■ Problem description:
Return, from the data below, each line that contains the word "agent".

■ Input data:
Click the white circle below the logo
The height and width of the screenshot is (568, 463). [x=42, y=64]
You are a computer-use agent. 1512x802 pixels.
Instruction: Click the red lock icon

---

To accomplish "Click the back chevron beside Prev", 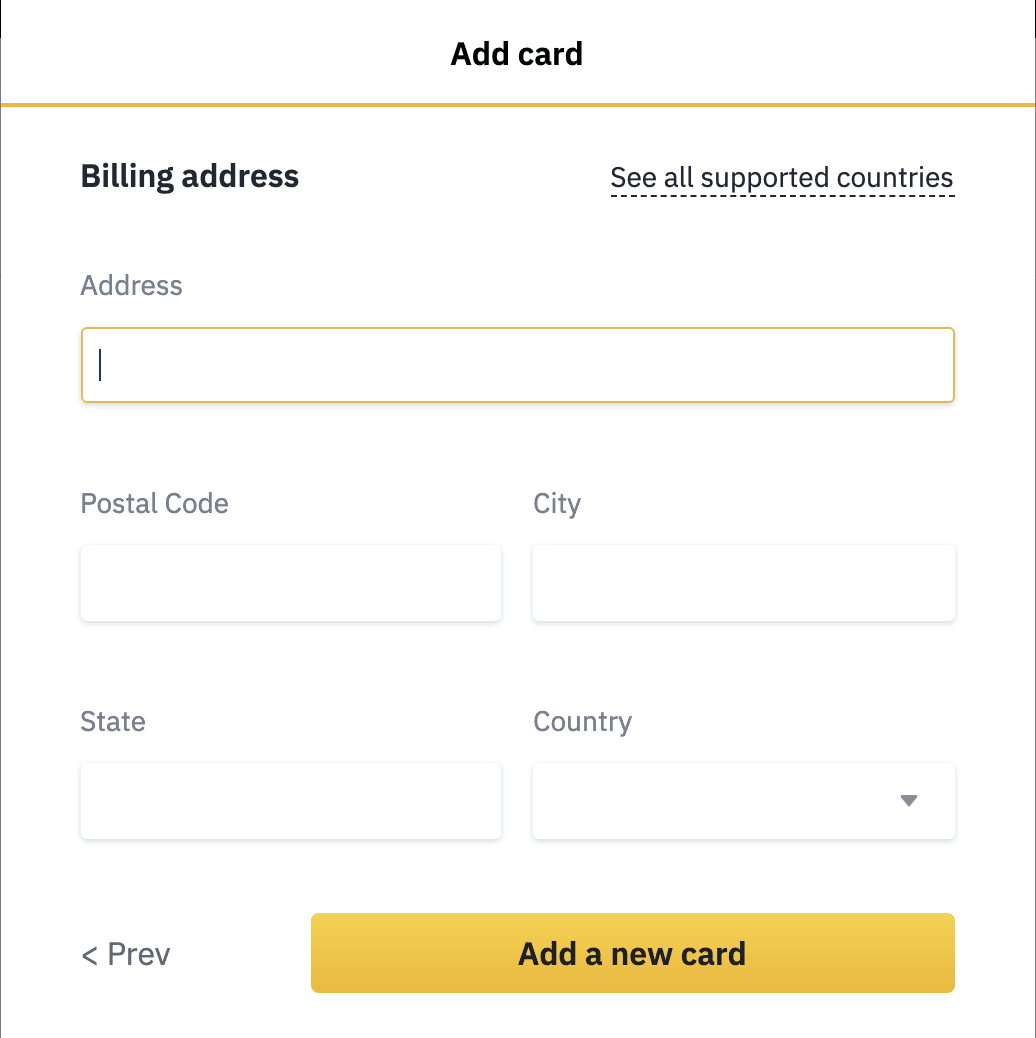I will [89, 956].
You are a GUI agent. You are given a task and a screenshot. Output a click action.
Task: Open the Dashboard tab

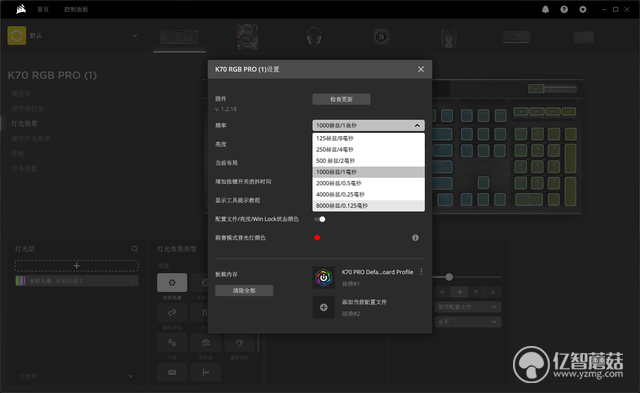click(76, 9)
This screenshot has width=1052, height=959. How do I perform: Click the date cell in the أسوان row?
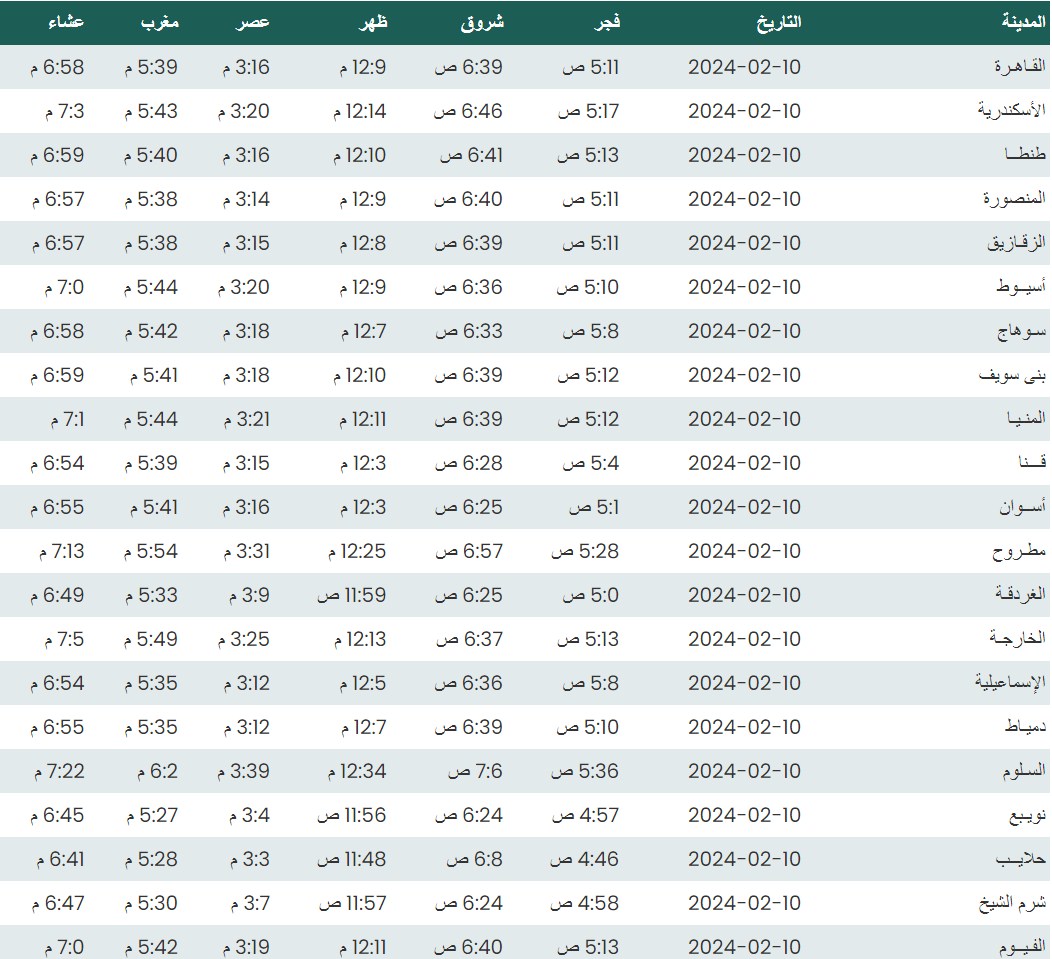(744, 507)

■ Your solution:
You are a computer-use agent. 1512x802 pixels.
You are a GUI agent. You are given a task and a screenshot. Output a click action.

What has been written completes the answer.